## Activity
Below are entries. Copy exactly the lines running from the line that holds "Dickdarmkrebs (62, 1604)" to the line that holds "Filter [button] (14, 149)", with both ends included.

## Collection entries
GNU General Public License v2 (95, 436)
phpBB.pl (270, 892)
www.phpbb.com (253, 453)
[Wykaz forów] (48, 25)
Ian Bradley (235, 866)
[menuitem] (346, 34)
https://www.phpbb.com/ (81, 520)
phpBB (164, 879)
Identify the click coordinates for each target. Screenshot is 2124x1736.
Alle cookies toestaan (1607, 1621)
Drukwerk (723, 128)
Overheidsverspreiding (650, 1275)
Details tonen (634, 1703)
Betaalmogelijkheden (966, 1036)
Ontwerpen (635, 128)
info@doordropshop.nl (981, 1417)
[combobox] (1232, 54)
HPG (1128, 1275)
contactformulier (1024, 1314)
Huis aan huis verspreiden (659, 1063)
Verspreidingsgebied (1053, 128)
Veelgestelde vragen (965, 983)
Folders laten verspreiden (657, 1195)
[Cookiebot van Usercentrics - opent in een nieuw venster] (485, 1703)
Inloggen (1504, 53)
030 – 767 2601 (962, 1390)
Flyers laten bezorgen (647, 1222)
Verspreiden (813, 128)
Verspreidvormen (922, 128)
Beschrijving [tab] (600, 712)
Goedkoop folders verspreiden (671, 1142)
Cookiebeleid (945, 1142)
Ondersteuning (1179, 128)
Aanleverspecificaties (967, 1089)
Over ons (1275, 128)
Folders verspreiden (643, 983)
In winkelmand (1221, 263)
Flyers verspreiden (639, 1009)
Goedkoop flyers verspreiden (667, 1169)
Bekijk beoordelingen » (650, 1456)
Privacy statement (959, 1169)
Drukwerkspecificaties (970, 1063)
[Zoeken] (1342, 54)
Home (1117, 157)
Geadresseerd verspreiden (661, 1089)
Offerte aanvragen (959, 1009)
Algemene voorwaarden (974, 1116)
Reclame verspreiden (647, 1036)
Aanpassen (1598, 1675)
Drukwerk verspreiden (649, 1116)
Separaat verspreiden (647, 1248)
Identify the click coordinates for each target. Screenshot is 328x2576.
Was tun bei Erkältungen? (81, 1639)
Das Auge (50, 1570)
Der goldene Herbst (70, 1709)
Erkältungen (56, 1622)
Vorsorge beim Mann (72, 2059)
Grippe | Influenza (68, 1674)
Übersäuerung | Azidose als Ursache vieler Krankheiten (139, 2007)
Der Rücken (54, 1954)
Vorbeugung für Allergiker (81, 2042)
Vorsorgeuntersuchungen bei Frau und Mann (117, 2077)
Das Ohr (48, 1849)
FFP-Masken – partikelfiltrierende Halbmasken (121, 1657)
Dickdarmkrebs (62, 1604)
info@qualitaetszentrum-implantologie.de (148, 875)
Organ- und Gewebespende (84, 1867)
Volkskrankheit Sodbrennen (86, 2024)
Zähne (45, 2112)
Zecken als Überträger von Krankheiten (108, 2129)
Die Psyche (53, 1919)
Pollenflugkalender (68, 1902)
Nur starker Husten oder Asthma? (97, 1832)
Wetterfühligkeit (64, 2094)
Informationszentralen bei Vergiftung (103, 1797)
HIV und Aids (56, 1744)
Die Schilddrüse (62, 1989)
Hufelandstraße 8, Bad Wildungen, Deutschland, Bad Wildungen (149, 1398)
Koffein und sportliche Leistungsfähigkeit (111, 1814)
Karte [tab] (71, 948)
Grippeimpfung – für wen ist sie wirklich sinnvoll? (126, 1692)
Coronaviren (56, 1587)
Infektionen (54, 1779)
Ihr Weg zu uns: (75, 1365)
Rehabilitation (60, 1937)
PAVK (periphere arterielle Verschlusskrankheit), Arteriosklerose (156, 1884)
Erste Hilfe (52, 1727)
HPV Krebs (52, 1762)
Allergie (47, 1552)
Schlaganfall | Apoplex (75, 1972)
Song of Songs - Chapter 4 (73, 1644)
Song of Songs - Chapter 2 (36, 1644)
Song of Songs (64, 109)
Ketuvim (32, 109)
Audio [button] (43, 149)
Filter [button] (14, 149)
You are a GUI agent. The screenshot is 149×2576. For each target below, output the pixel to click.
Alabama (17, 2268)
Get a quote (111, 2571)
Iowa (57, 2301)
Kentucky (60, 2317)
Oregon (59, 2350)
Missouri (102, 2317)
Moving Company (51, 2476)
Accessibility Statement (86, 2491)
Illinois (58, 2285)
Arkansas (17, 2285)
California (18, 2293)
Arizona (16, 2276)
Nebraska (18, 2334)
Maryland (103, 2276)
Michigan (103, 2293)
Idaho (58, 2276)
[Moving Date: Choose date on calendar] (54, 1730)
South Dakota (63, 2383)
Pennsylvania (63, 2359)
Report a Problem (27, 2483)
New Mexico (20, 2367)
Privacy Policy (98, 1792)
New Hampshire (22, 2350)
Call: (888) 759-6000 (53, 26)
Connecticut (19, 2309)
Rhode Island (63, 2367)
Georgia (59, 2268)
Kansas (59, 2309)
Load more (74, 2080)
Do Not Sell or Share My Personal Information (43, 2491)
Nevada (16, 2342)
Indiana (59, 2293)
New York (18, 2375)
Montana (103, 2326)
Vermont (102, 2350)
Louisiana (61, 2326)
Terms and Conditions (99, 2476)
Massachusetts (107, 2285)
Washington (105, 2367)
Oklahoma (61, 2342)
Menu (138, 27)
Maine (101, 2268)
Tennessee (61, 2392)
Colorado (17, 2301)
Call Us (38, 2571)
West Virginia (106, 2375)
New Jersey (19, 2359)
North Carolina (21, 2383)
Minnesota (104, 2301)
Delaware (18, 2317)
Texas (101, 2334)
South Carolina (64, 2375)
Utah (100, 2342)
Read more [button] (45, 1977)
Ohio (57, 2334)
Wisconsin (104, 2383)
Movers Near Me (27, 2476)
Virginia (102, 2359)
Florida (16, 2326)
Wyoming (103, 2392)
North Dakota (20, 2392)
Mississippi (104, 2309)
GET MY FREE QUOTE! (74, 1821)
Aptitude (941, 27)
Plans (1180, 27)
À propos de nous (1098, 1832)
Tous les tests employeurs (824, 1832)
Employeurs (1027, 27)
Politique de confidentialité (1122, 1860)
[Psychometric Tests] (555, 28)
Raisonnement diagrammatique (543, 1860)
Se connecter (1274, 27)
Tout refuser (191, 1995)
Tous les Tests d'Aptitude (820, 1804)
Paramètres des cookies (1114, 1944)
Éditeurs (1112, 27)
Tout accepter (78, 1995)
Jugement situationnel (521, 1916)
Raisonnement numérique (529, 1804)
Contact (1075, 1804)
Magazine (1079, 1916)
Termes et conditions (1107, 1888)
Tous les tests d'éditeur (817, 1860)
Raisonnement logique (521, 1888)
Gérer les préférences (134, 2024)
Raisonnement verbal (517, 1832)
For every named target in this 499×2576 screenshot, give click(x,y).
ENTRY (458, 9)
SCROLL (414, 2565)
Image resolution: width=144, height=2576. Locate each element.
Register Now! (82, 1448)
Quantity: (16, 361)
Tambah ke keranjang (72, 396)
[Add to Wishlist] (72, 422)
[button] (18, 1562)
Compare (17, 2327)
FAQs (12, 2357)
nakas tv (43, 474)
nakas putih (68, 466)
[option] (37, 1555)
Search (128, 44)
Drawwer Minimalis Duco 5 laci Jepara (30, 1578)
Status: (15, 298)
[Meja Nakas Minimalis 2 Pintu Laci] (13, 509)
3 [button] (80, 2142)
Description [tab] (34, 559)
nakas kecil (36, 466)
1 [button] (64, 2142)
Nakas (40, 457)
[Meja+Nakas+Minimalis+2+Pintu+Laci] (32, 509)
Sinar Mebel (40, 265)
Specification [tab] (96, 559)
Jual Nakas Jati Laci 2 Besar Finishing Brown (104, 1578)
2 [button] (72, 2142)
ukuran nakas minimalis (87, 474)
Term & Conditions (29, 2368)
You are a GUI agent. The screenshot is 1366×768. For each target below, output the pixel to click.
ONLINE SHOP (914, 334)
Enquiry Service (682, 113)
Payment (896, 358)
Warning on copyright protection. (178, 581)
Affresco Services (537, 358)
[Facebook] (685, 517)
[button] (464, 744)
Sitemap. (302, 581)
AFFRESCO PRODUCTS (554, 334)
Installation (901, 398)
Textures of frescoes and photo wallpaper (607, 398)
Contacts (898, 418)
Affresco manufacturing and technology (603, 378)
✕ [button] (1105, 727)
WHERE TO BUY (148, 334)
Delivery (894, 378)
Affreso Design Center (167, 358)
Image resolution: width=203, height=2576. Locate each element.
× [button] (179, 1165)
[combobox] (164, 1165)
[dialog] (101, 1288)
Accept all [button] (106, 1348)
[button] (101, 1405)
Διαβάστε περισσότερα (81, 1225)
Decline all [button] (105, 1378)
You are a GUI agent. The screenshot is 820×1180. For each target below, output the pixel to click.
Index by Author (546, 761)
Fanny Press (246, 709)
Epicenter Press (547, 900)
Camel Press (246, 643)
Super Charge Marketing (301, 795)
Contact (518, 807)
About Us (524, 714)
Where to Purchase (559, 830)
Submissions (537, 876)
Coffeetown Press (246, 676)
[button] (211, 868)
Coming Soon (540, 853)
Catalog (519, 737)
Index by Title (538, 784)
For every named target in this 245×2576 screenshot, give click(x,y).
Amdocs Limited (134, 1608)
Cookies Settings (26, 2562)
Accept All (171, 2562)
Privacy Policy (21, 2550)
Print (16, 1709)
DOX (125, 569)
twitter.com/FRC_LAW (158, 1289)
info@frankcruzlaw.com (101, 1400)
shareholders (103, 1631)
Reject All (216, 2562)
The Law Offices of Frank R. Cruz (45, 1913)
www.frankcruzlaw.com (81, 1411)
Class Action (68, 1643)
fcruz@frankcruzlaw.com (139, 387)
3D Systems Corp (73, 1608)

## Exercise output
Dickdarmkrebs (62, 1604)
info@qualitaetszentrum-implantologie.de (148, 875)
Organ- und Gewebespende (84, 1867)
Volkskrankheit Sodbrennen (86, 2024)
Zähne (45, 2112)
Zecken als Überträger von Krankheiten (108, 2129)
Die Psyche (53, 1919)
Pollenflugkalender (68, 1902)
Nur starker Husten oder Asthma? (97, 1832)
Wetterfühligkeit (64, 2094)
Informationszentralen bei Vergiftung (103, 1797)
HIV und Aids (56, 1744)
Die Schilddrüse (62, 1989)
Hufelandstraße 8, Bad Wildungen, Deutschland, Bad Wildungen (149, 1398)
Koffein und sportliche Leistungsfähigkeit (111, 1814)
Karte [tab] (71, 948)
Grippeimpfung – für wen ist sie wirklich sinnvoll? (126, 1692)
Coronaviren (56, 1587)
Infektionen (54, 1779)
Ihr Weg zu uns: (75, 1365)
Rehabilitation (60, 1937)
PAVK (periphere arterielle Verschlusskrankheit), Arteriosklerose (156, 1884)
Erste Hilfe (52, 1727)
HPV Krebs (52, 1762)
Allergie (47, 1552)
Schlaganfall | Apoplex (75, 1972)
Song of Songs - Chapter 4 (73, 1644)
Song of Songs - Chapter 2 (36, 1644)
Song of Songs (64, 109)
Ketuvim (32, 109)
Audio [button] (43, 149)
Filter [button] (14, 149)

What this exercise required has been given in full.